*Extracted text*:
[Start of section]

Hannah and I dropped in to say “Hi” to some of the guys of 33 Eng’ Reg’ after a training ride back in 2013. The bikes were kindly leant to us by SERCO for our 350 mile ride to Cornwall in the summer of 2013.
33 Engineer Regiment (EOD) was born out of the Royal Engineers’ Bomb Disposal companies, formed during the Second World War to deal with the mounting problem of German unexploded bombs. After the war these clearance companies were disbanded and responsibility for UK EOD were shared between the Territorial Army (TA) and the Regular Army, predominantly HQ(BD) Unit UK Royal Engineers. Formed in 1973, 33 Engineer Regiment (EOD) took over responsibility for UK EOD and is now one of two specialist Explosive Ordnance Disposal and specialist Advanced Search Regiments for the Corps of Royal Engineers. As such the Regiment is heavily committed to enduring operations in Afghanistan where it’s primary role is the finding and clearing of IEDs. The Regiment is hybrid, meaning it contains both regular and Territorial Army components.
The Regiment also maintains a significant commitment to UK Military Aid to the Civil Power (UK MACP) and has the responsibility for Explosive Ordnance Clearance (EOC) both in the UK via the EOC Group and overseas.
33 and 101 Engineering regiments are based at Carver Barracks in Wimbish, Essex and the majority of their work in recent years has been involved in IED detection and neutralization. The troops put their lives on the line to protect their colleagues along with civilians, and even with modern technology the nature of the work can never be risk free. That is where The Injured Soldiers Fund comes in. The fund is essential to bridge the gap between immediate requirement and the release of funding from larger charitable organisations. The fund also continues with follow up support and is coordinated by 33 Engineering Regiment themselves meaning no money donated gets spent on administration.

[End of section]

*Extracted data*:
[Start of section]

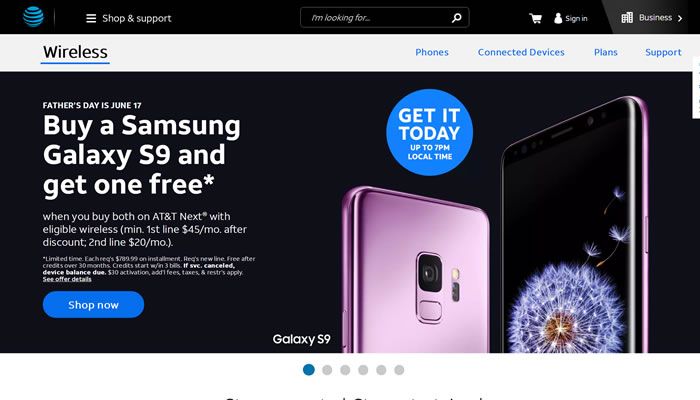Open the Plans navigation link
Image resolution: width=700 pixels, height=400 pixels.
[x=605, y=52]
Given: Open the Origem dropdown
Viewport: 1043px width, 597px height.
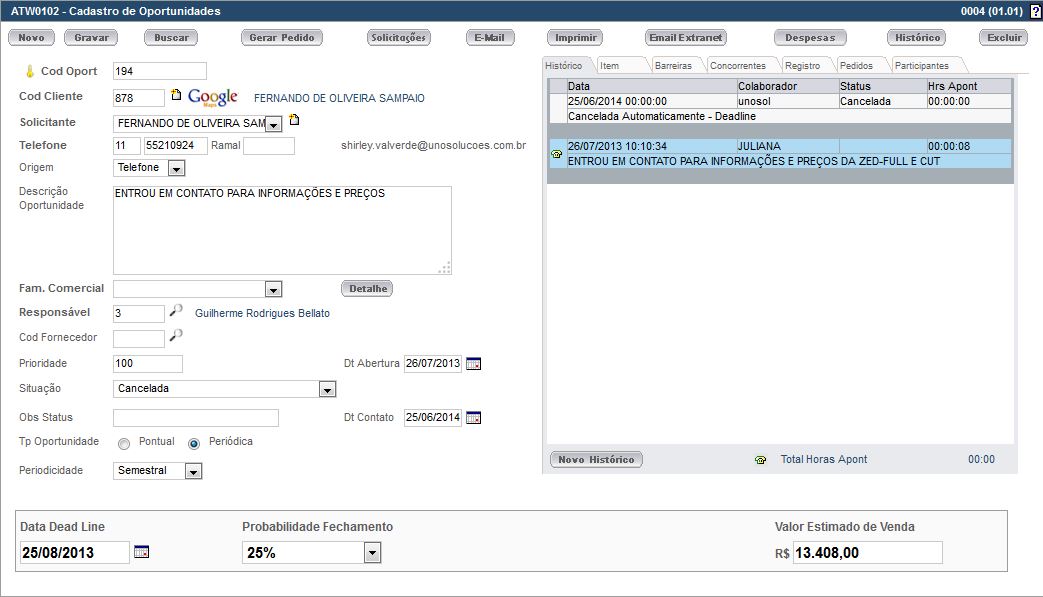Looking at the screenshot, I should pyautogui.click(x=176, y=168).
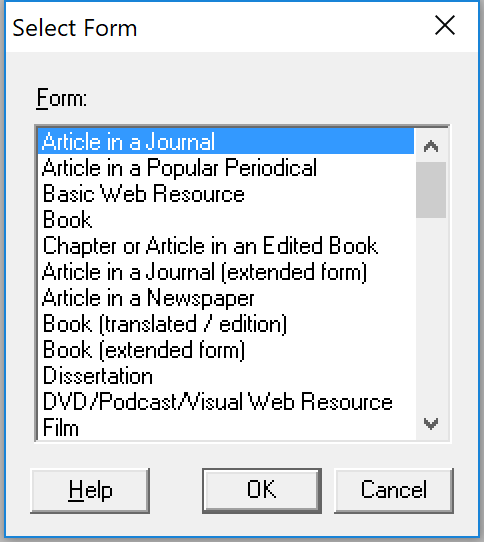Select Book (translated / edition) entry
The height and width of the screenshot is (542, 484).
point(225,324)
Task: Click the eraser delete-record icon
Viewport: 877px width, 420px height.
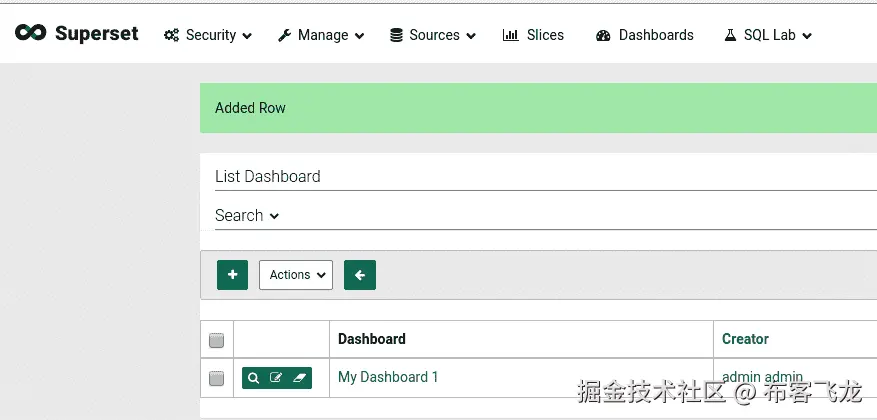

[End of section]

Transcribe the stretch of the text on 33 Engineer Regiment from "33 and 101 Engineering" through "spent on administration.", word for word. The rows come from a separate source, unrelated to the text on 33 Engineer Regiment.

*Answer to this problem*:
33 and 101 Engineering regiments are based at Carver Barracks in Wimbish, Essex and the majority of their work in recent years has been involved in IED detection and neutralization. The troops put their lives on the line to protect their colleagues along with civilians, and even with modern technology the nature of the work can never be risk free. That is where The Injured Soldiers Fund comes in. The fund is essential to bridge the gap between immediate requirement and the release of funding from larger charitable organisations. The fund also continues with follow up support and is coordinated by 33 Engineering Regiment themselves meaning no money donated gets spent on administration.